— Start —

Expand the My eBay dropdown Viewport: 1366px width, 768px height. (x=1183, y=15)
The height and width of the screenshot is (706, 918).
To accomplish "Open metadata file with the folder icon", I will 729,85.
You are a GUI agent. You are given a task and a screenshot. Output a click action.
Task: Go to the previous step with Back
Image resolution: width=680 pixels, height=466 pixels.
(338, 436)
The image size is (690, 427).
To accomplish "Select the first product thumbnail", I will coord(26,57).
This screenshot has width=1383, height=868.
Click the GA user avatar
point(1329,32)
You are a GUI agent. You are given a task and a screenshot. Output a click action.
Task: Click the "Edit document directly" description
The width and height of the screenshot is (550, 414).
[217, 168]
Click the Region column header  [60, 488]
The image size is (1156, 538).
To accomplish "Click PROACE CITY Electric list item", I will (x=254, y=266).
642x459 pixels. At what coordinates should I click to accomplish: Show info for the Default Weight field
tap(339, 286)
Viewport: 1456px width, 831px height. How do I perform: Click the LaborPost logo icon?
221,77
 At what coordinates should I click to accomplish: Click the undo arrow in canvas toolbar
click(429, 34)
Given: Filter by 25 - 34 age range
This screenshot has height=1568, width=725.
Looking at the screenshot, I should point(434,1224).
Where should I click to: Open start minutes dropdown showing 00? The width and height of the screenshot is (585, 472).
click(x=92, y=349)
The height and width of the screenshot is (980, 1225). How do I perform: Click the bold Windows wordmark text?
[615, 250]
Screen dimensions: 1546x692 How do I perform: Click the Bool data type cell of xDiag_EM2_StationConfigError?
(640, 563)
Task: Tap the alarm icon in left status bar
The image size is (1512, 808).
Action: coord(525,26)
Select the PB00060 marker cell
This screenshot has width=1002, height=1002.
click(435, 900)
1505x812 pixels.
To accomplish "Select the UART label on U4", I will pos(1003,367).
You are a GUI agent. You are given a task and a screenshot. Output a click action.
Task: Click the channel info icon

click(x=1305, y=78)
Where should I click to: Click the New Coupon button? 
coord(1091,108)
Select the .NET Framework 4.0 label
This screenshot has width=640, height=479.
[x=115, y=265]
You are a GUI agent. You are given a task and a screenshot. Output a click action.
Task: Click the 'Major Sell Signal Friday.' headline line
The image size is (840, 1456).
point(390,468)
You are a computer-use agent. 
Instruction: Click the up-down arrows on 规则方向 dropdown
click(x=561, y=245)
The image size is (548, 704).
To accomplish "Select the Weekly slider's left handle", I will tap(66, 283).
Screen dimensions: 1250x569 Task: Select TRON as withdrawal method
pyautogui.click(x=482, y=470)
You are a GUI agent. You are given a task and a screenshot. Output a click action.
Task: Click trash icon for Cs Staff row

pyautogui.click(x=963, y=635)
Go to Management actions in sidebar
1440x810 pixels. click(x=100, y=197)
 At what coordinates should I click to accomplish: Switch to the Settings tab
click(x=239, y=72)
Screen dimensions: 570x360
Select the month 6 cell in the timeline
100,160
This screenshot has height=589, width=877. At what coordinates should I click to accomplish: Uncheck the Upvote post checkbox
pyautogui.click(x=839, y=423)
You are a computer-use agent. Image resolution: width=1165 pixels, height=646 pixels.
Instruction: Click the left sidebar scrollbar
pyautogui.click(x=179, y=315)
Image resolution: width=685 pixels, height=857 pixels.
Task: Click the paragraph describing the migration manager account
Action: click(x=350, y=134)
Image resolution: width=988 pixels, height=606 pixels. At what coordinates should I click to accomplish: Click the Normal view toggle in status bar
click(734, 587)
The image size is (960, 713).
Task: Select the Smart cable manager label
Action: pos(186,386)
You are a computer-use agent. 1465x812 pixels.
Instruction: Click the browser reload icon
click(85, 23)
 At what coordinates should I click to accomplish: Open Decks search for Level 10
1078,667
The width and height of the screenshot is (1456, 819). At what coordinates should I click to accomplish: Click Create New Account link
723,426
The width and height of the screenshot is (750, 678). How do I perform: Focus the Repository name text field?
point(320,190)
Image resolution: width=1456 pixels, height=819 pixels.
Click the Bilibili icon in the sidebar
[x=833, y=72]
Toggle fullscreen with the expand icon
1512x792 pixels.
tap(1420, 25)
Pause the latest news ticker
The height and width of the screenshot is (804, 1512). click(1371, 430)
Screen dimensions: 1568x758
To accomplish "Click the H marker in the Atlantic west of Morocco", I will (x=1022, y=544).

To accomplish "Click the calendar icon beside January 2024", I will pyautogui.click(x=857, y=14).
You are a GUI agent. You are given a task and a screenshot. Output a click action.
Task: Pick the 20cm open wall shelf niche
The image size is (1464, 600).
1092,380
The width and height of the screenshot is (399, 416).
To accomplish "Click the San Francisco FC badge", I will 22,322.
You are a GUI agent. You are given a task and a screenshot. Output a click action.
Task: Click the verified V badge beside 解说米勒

— End —

▶ **WHAT TO PRODUCE**
Arrange every line of the records above as a numbered list, leaving out the blank lines.

▶ **ANSWER**
1. Expand the My eBay dropdown Viewport: 1366px width, 768px height. (x=1183, y=15)
2. The height and width of the screenshot is (706, 918).
3. To accomplish "Open metadata file with the folder icon", I will 729,85.
4. You are a GUI agent. You are given a task and a screenshot. Output a click action.
5. Task: Go to the previous step with Back
6. Image resolution: width=680 pixels, height=466 pixels.
7. (338, 436)
8. The image size is (690, 427).
9. To accomplish "Select the first product thumbnail", I will coord(26,57).
10. This screenshot has width=1383, height=868.
11. Click the GA user avatar
12. point(1329,32)
13. You are a GUI agent. You are given a task and a screenshot. Output a click action.
14. Task: Click the "Edit document directly" description
15. The width and height of the screenshot is (550, 414).
16. [217, 168]
17. Click the Region column header  [60, 488]
18. The image size is (1156, 538).
19. To accomplish "Click PROACE CITY Electric list item", I will (x=254, y=266).
20. 642x459 pixels. At what coordinates should I click to accomplish: Show info for the Default Weight field
21. tap(339, 286)
22. Viewport: 1456px width, 831px height. How do I perform: Click the LaborPost logo icon?
23. 221,77
24.  At what coordinates should I click to accomplish: Click the undo arrow in canvas toolbar
25. click(429, 34)
26. Given: Filter by 25 - 34 age range
27. This screenshot has height=1568, width=725.
28. Looking at the screenshot, I should point(434,1224).
29. Where should I click to: Open start minutes dropdown showing 00? The width and height of the screenshot is (585, 472).
30. click(x=92, y=349)
31. The height and width of the screenshot is (980, 1225). How do I perform: Click the bold Windows wordmark text?
32. [615, 250]
33. Screen dimensions: 1546x692 How do I perform: Click the Bool data type cell of xDiag_EM2_StationConfigError?
34. (640, 563)
35. Task: Tap the alarm icon in left status bar
36. The image size is (1512, 808).
37. Action: coord(525,26)
38. Select the PB00060 marker cell
39. This screenshot has width=1002, height=1002.
40. click(435, 900)
41. 1505x812 pixels.
42. To accomplish "Select the UART label on U4", I will pos(1003,367).
43. You are a GUI agent. You are given a task and a screenshot. Output a click action.
44. Task: Click the channel info icon
45. click(x=1305, y=78)
46. Where should I click to: Click the New Coupon button? 
47. coord(1091,108)
48. Select the .NET Framework 4.0 label
49. This screenshot has width=640, height=479.
50. [x=115, y=265]
51. You are a GUI agent. You are given a task and a screenshot. Output a click action.
52. Task: Click the 'Major Sell Signal Friday.' headline line
53. The image size is (840, 1456).
54. point(390,468)
55. You are a computer-use agent. 
56. Instruction: Click the up-down arrows on 规则方向 dropdown
57. click(x=561, y=245)
58. The image size is (548, 704).
59. To accomplish "Select the Weekly slider's left handle", I will tap(66, 283).
60. Screen dimensions: 1250x569 Task: Select TRON as withdrawal method
61. pyautogui.click(x=482, y=470)
62. You are a GUI agent. You are given a task and a screenshot. Output a click action.
63. Task: Click trash icon for Cs Staff row
64. pyautogui.click(x=963, y=635)
65. Go to Management actions in sidebar
66. 1440x810 pixels. click(x=100, y=197)
67.  At what coordinates should I click to accomplish: Switch to the Settings tab
68. click(x=239, y=72)
69. Screen dimensions: 570x360
70. Select the month 6 cell in the timeline
71. 100,160
72. This screenshot has height=589, width=877. At what coordinates should I click to accomplish: Uncheck the Upvote post checkbox
73. pyautogui.click(x=839, y=423)
74. You are a computer-use agent. Image resolution: width=1165 pixels, height=646 pixels.
75. Instruction: Click the left sidebar scrollbar
76. pyautogui.click(x=179, y=315)
77. Image resolution: width=685 pixels, height=857 pixels.
78. Task: Click the paragraph describing the migration manager account
79. Action: click(x=350, y=134)
80. Image resolution: width=988 pixels, height=606 pixels. At what coordinates should I click to accomplish: Click the Normal view toggle in status bar
81. click(734, 587)
82. The image size is (960, 713).
83. Task: Select the Smart cable manager label
84. Action: pos(186,386)
85. You are a computer-use agent. 1465x812 pixels.
86. Instruction: Click the browser reload icon
87. click(85, 23)
88.  At what coordinates should I click to accomplish: Open Decks search for Level 10
89. 1078,667
90. The width and height of the screenshot is (1456, 819). At what coordinates should I click to accomplish: Click Create New Account link
91. 723,426
92. The width and height of the screenshot is (750, 678). How do I perform: Focus the Repository name text field?
93. point(320,190)
94. Image resolution: width=1456 pixels, height=819 pixels.
95. Click the Bilibili icon in the sidebar
96. [x=833, y=72]
97. Toggle fullscreen with the expand icon
98. 1512x792 pixels.
99. tap(1420, 25)
100. Pause the latest news ticker
101. The height and width of the screenshot is (804, 1512). click(1371, 430)
102. Screen dimensions: 1568x758
103. To accomplish "Click the H marker in the Atlantic west of Morocco", I will (x=1022, y=544).
104. To accomplish "Click the calendar icon beside January 2024", I will pyautogui.click(x=857, y=14).
105. You are a GUI agent. You are given a task and a screenshot. Output a click action.
106. Task: Pick the 20cm open wall shelf niche
107. The image size is (1464, 600).
108. 1092,380
109. The width and height of the screenshot is (399, 416).
110. To accomplish "Click the San Francisco FC badge", I will 22,322.
111. You are a GUI agent. You are given a task and a screenshot. Output a click action.
112. Task: Click the verified V badge beside 解说米勒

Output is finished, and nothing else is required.